Un suivi ophtalmologique trimestriel.

Le dernier groupe rassemble tous les autres patients (près de 80 % des cas) et particulièrement toutes les oligoarthrites et les polyarthrites sans facteur rhumatoïde. Ces arthrites sont en général assez facilement contrôlables grâce au méthotrexate ou aux biothérapies, mais leur pronostic est visuel, avec un risque élevé d’uvéite à oeil blanc.

Un facteur discriminant important au sein de ce groupe est la présence d’anticorps anti-nucléaires, qui est associé à risque d’uvéite de près de 30 %. Ces uvéites peuvent évoluer insidieusement et créer des dommages oculaires majeurs. Elles se bilatéralisent dans 80 % des cas en l’absence d’une prise en charge optimum. Il s’agit en effet d’une des principales causes de cécité acquise chez l’enfant dans nos pays. C’est pourquoi toute AJI n’étant ni une forme systémique ni une forme de type adulte doit bénéficier d’un examen ophtalmologique à la lampe à fente tous les 3 mois pendant les 5 premières années d’évolution de la maladie.

La prise en charge des différentes formes d’AJI comprend des mesures thérapeutiques communes. Les traitements médicamenteux de première intention sont les anti-inflammatoires non stéroïdiens, à des doses souvent plus élevées que la posologie habituelle, éventuellement associés à des injections de corticoïdes dans les grosses articulations. En revanche, la corticothérapie générale est à éviter à l’exception de situations particulièrement péjoratives, comme les uvéites sévères ou les formes très actives d’AJI systémique.

EXTRAITS DES DONNÉES:
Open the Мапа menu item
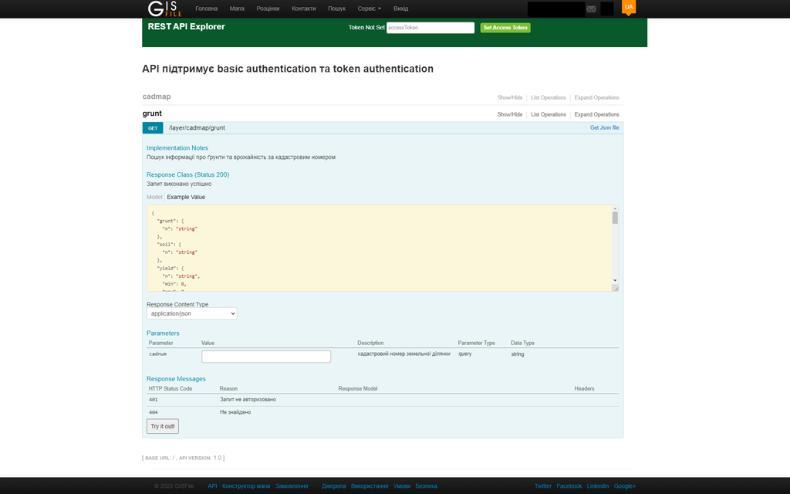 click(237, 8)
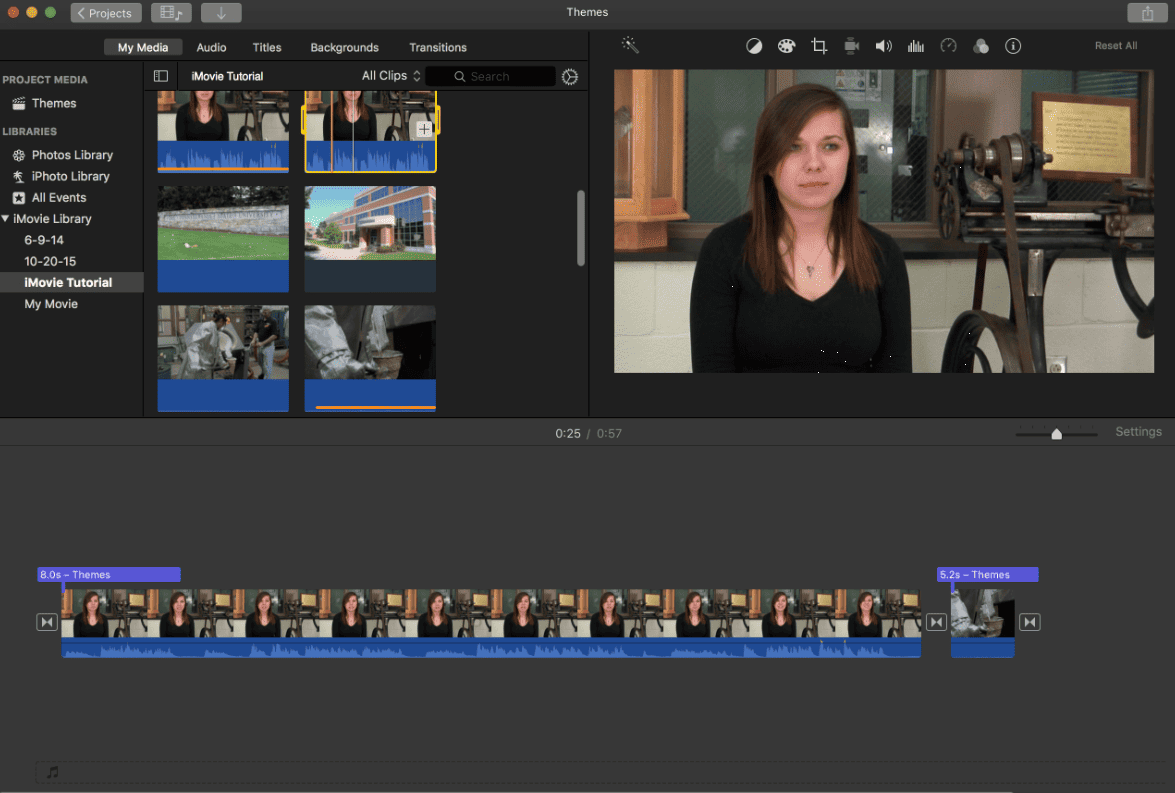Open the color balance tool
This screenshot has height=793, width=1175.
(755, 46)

TÂCHES:
• 1. Relevez tous les traitements mentionnés dans le texte sur l'AJI.
• 2. Rédigez la suite du texte sur l'AJI en partant de sa dernière phrase.

RÉPONSES:
• 1.
- Méthotrexate
- Biothérapies
- Anti-inflammatoires non stéroïdiens
- Injections de corticoïdes dans les grosses articulations
- Corticothérapie générale

• 2.
Les mesures non médicamenteuses comprennent la physiothérapie, lorsqu’il existe un risque de déformation ou de limitation de la mobilité articulaire, rarement la chirurgie orthopédique, un suivi attentif de la croissance et de la scolarité, un support psychologique si nécessaire, l’aide éventuelle d’associations de familles (Kourir, Inflam’œil).

L’apport des biothérapies.

Lorsque le contrôle de l’inflammation est imparfait, se discute l’introduction d’un traitement de fond par méthotrexate à la dose de 0,3 à 0,6 mg/Kg/semaine. En cas de réponse insuffisante après 3 à 6 mois de méthotrexate, se pose la question d’une biothérapie. Certaines équipes seraient pour l’introduction d’une biothérapie à un stade très précoce. Cette attitude peut se justifier dans les formes systémiques très actives polyarticulaires d’emblée et menaçantes ou dans les formes non systémiques touchant des articulations importantes sur le plan fonctionnel, bien qu’aucune étude n’ait encore montré chez l’enfant qu’une biothérapie prévienne mieux les dommages structuraux que le traitement classique en monothérapie.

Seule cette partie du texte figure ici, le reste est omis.